Geometry functions in her work as a conceptual framework. Lines, planes, and vertical axes establish spatial tensions and moments of balance, operating less as compositional devices than as propositions about order, orientation, and continuity. These elements form threshold-like spaces—neither symbolic nor narrative—through which the viewer encounters structure as experience. Her compositions resist resolution, remaining open and generative.
Materiality and temporality are central to this process. In painting, dense oil surfaces register accumulation, pressure, and trace, emphasizing the physical negotiation between gesture and control. In video works, restrained movement, subtle shifts in light, and extended duration introduce time as an active material. Across both media, matter is treated as dynamic rather than illustrative—holding tension between surface and depth, visibility and concealment.

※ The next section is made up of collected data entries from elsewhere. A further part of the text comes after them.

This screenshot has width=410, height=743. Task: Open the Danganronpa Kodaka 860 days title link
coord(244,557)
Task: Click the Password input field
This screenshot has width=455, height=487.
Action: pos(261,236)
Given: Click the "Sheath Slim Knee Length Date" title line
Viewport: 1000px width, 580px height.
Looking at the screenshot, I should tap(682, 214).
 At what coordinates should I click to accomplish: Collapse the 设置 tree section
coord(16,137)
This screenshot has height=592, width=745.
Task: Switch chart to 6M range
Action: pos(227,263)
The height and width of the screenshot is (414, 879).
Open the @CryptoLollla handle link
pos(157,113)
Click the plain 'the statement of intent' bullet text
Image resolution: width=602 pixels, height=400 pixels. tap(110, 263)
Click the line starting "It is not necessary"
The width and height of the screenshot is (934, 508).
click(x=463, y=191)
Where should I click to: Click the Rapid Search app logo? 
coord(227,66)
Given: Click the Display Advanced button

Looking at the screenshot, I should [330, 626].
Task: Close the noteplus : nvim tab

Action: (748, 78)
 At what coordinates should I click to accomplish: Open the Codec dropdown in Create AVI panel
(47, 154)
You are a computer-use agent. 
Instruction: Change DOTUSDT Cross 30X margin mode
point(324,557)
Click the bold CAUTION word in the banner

Seyidova’s works operate as concentrated visual fields, deliberately structured through stillness, repetition, and restraint. Rejecting spectacle and immediacy, her practice establishes conditions for sustained attention, where silence, shadow, and pause function as active agents. Form is encountered not as image but as experience, unfolding through duration, rhythm, and the viewer’s own presence. Reduction here is not a limitation but a precise strategy for intensifying perception.
Through this approach, Seyidova aligns with traditions of abstraction that understand restraint as generative. Her work does not seek to explain or resolve, but to hold space for reflection and heightened awareness. Each painting and moving image functions as a site of concentration, where form, time, and perception converge—inviting the viewer into a quiet but insistent encounter with the act of seeing itself.
“I do not paint what can be seen. I work where visibility ends and remembrance begins.”